Among those who attended the meeting were West Bengal Chief Minister Mamata Banerjee, Jharkhand CM Hemant Soren, Bihar Deputy CM Tejashwi Yadav and Odisha minister Pradeep Ama.

Shah said that Left-wing extremism has almost been eliminated from the country’s eastern region. “Efforts should be sustained as extremism should not re-emerge so that these states progress at par with other parts of the country.

Shah urged the states to create a district-level structure of the National Narcotics Coordination Portal (NCORD) to check the flow of narcotics.

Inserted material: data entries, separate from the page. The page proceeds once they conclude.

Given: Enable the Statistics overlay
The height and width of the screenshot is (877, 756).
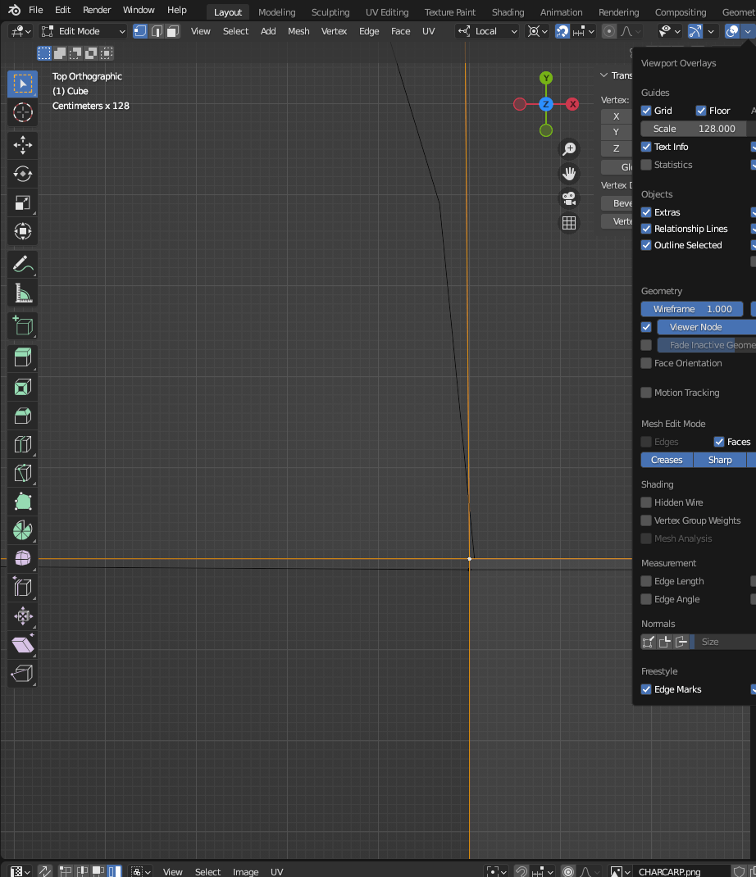Looking at the screenshot, I should pyautogui.click(x=646, y=164).
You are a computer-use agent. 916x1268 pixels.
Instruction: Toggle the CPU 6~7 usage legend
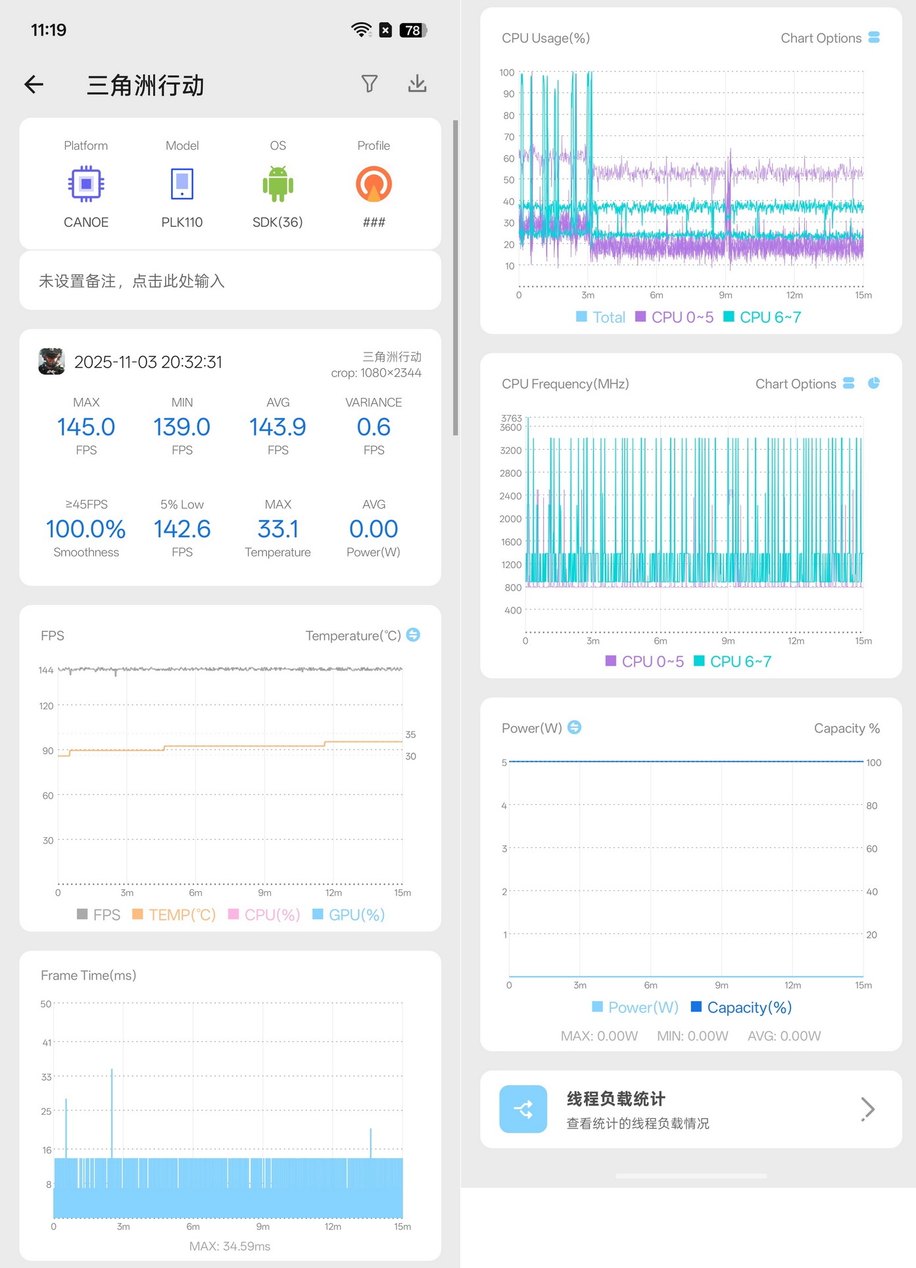click(x=762, y=317)

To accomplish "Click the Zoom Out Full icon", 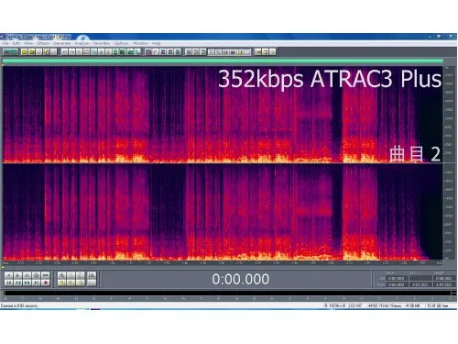I will click(x=80, y=275).

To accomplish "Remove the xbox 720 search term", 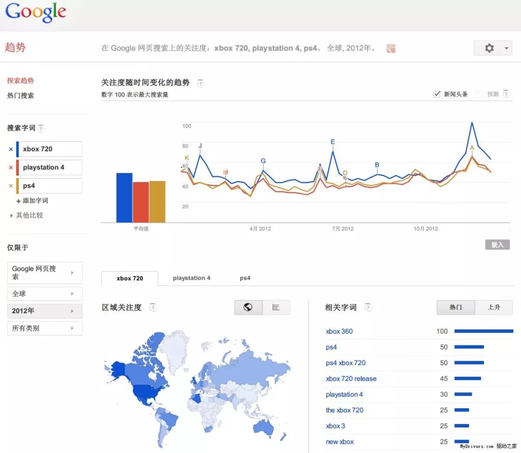I will 11,149.
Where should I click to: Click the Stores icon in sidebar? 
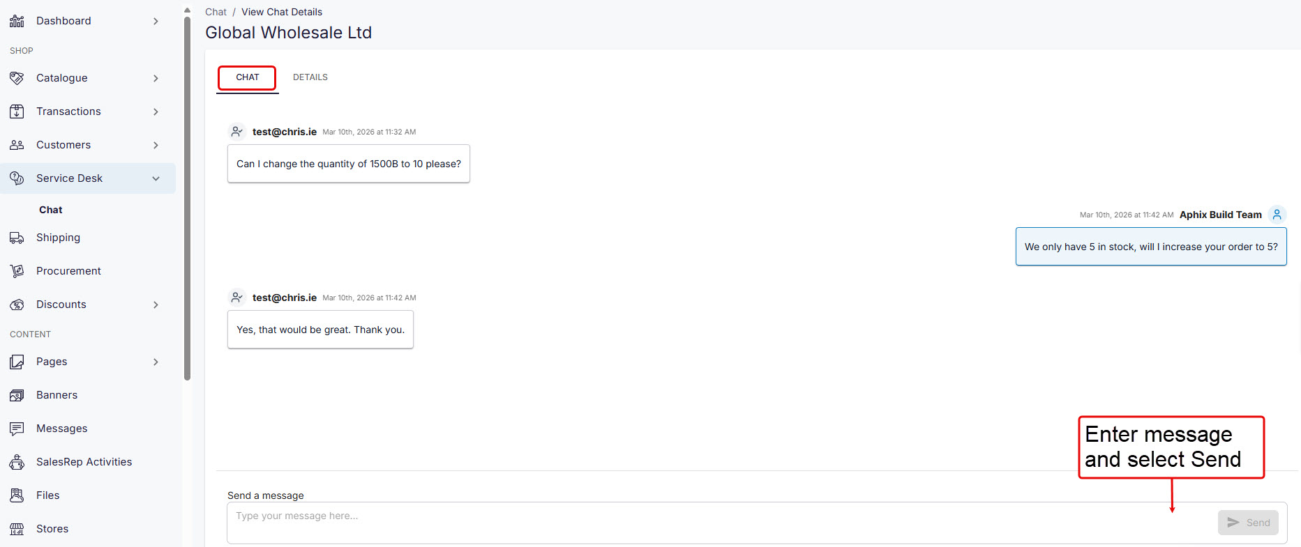coord(17,528)
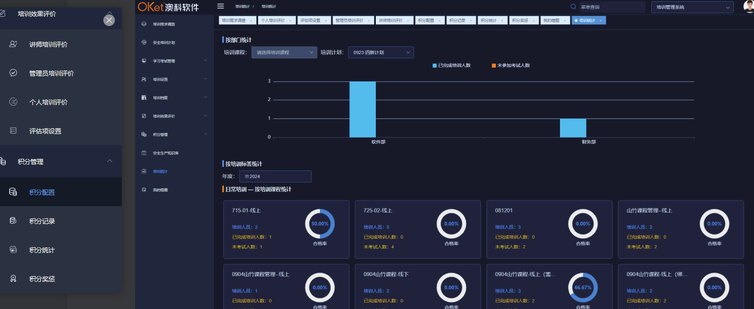
Task: Open 积分奖惩 in the overlay menu
Action: coord(42,279)
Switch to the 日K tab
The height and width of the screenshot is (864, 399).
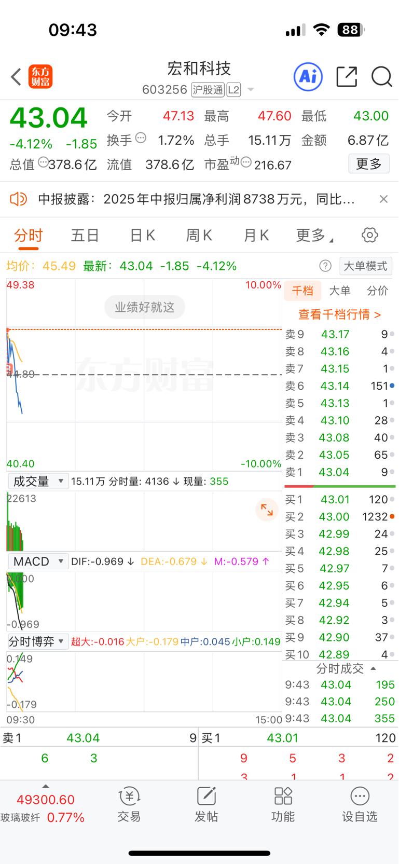click(x=142, y=235)

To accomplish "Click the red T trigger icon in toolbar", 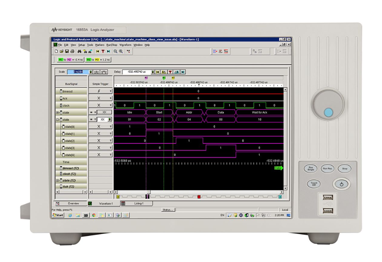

The fight against drugs in the country is now at a crucial stage and there is a need to accelerate the campaign against drugs with the help of artificial intelligence.

Creation of improvised obstacles in the hyper-sensitive stretches of India-Bangladesh border and illumination of dark patches were also highlighted in the meeting.

The state governments were requested to coordinate with security agencies and improve the real-time information network against the Left-wing extremism.

Shah said that in the last eight years, more than 1,000 issues were discussed in the zonal council meetings and 93% of them were resolved.

In eight years from 2006 to 2013, a total of six meetings of the zonal councils were held (an average of less than one meeting per year), but in the eight years since 2014, despite the Covid-19 pandemic, a total of 23 meetings (including today’s meeting) were held (an average of three meetings per year).

 

No case small or big enough for courts, people look at judiciary to protect liberty: CJI Chandrachud (Page no. 9)

(GS Paper 2, Judiciary)

Stating that citizens can have confidence in judges to be “guardians of (their) liberties”, Chief Justice of India D Y Chandrachud reiterated that no case is big or small for the courts — be it the district courts, high courts or the Supreme Court.

It comes a day after a CJI-led bench of the apex court remarked that “it is in the seemingly small and routine matters involving grievances of citizens that issues of the moment, both in jurisprudential and constitutional terms, emerge.

CJI also pointed out that societal morality is often dictated by dominant groups, and that “vulnerable sections of society are unable to generate a counter-culture because of humiliation and suppression at the hands of oppressor groups…”

In ordinary circumstances, the convict would have served a two-year concurrent sentence in nine cases. He said the SC had to intervene in such a “seemingly innocuous case of a simple citizen of the nation”.

Touching on the issue of societal morality and dominant groups, he said, “Groups that have traditionally held positions of power in socioeconomic (and) political context of society have an advantage over the weaker sections in this bargaining process to reach adequate morality. Members belonging to the marginalised communities have little choice but to submit to the dominant culture for their own survival.